Stored records
+++

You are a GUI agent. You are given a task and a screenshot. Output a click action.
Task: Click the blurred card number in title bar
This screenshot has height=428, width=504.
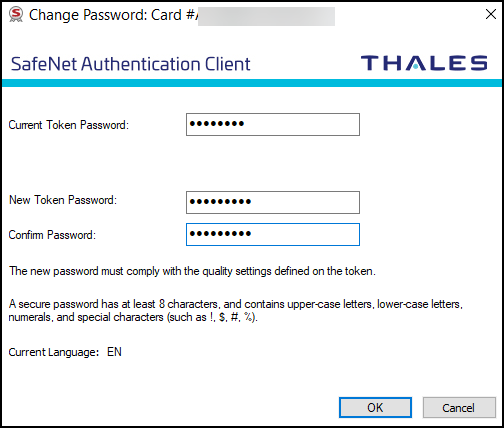point(266,16)
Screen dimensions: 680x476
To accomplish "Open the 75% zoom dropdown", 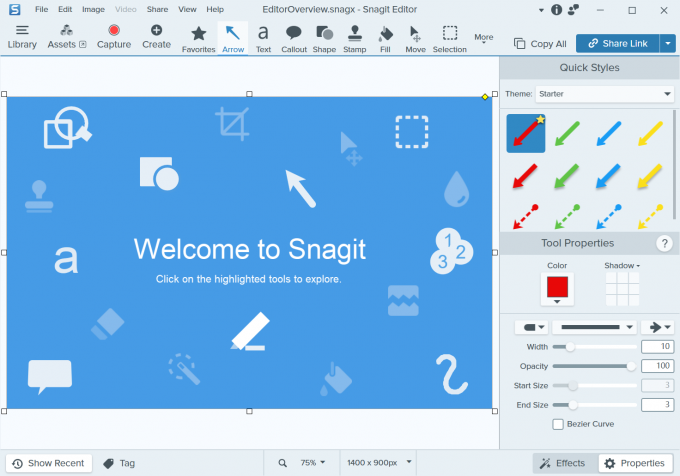I will [313, 463].
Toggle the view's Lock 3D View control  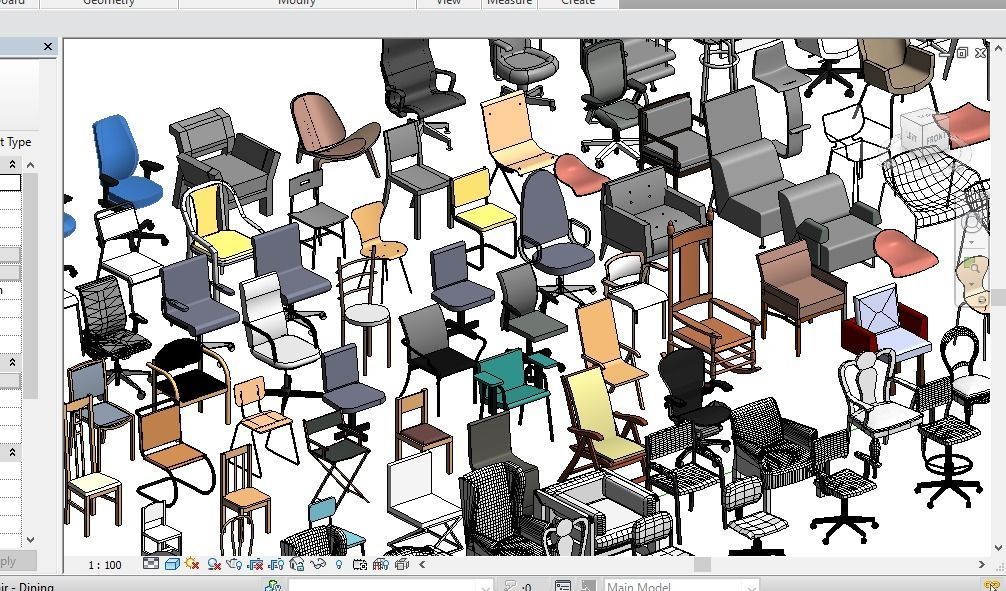click(296, 564)
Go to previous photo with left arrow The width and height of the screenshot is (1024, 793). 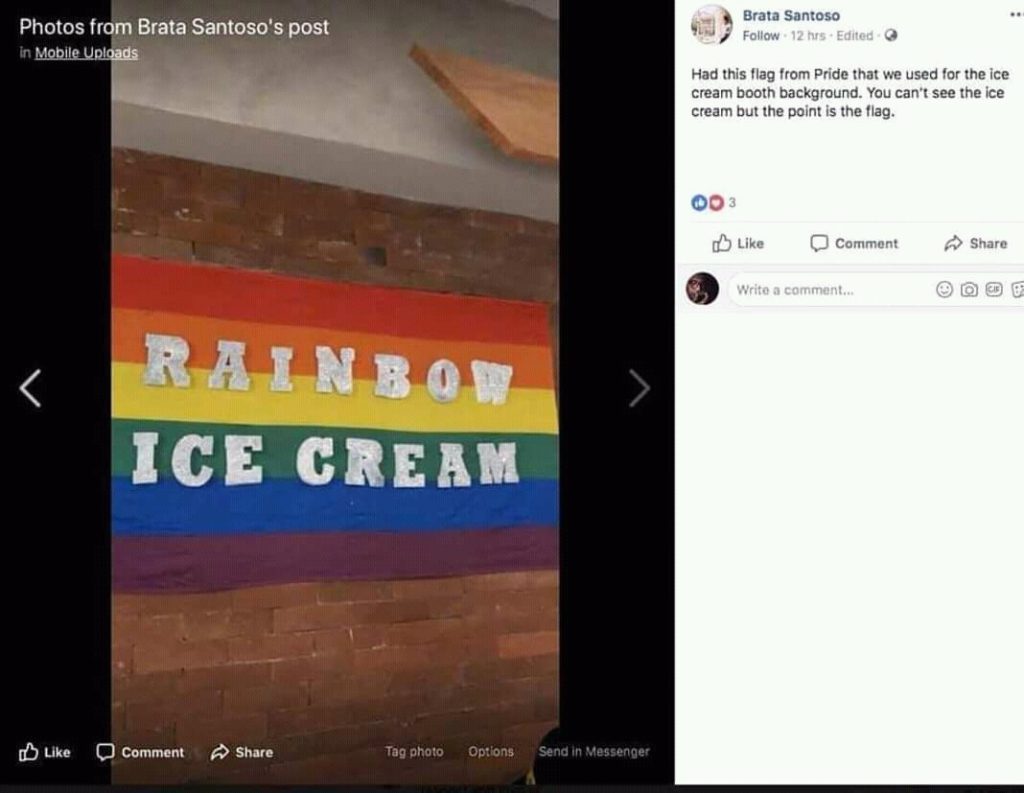point(30,388)
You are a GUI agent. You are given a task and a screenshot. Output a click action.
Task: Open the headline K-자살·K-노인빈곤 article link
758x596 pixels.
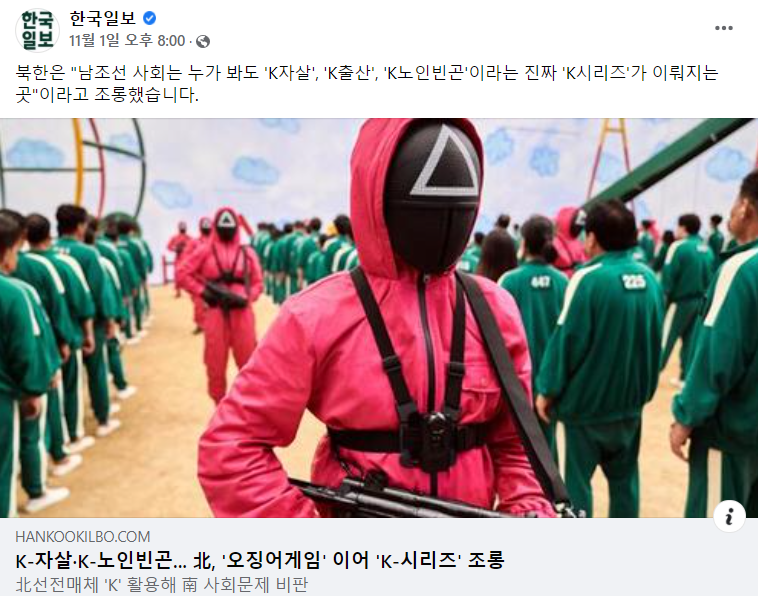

+++

◆ EXERCISE INSTRUCTIONS: Reproduce nothing but the lines from the line containing "Task: Open the" through the last line of the data above, exactly as written and without pictures.

◆ ANSWER BELOW:
Task: Open the headline K-자살·K-노인빈곤 article link
758x596 pixels.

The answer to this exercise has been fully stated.